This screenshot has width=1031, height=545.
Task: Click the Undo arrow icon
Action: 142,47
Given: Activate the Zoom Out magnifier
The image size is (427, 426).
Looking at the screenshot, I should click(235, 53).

---

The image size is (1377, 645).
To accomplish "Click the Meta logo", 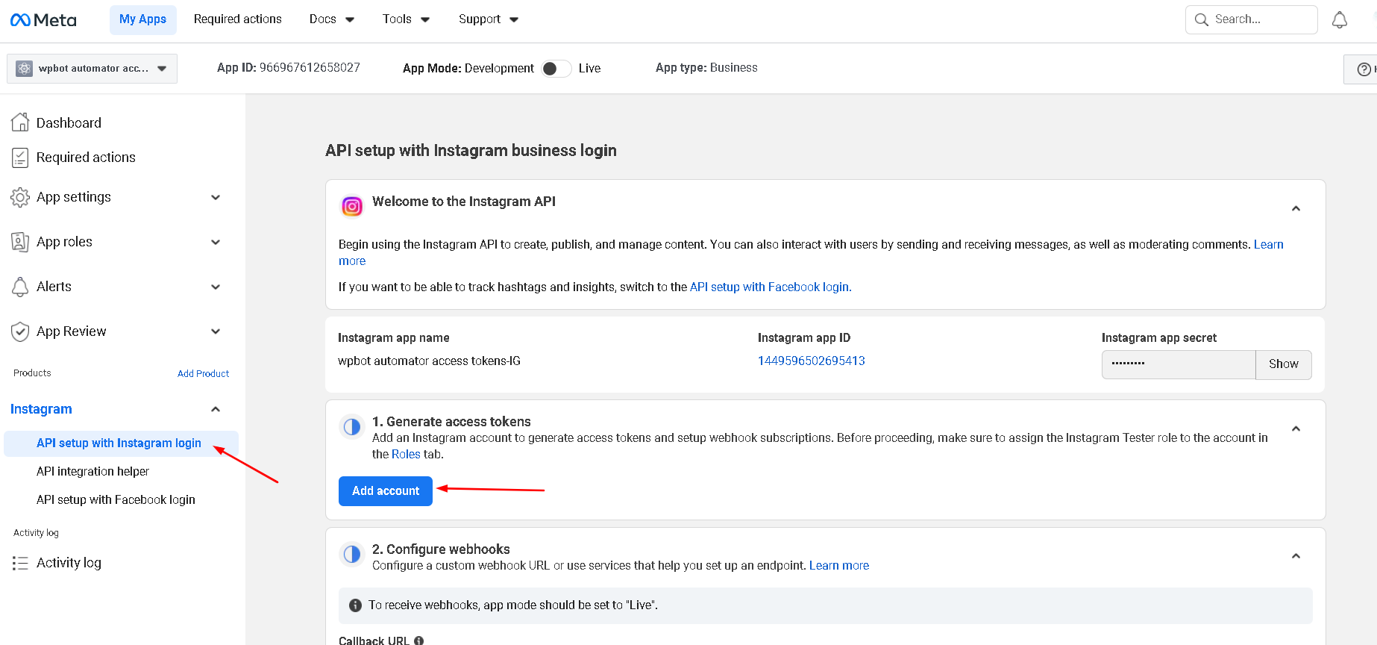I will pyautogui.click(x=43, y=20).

...

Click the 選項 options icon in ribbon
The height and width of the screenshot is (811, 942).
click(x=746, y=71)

▸ **DIRECTIONS FOR THIS TASK**
Quote the data from the line containing "Click the 選項 options icon in ribbon" through the line containing "click(x=746, y=71)", word for word.

▸ **RESPONSE BELOW**
Click the 選項 options icon in ribbon
The height and width of the screenshot is (811, 942).
click(x=746, y=71)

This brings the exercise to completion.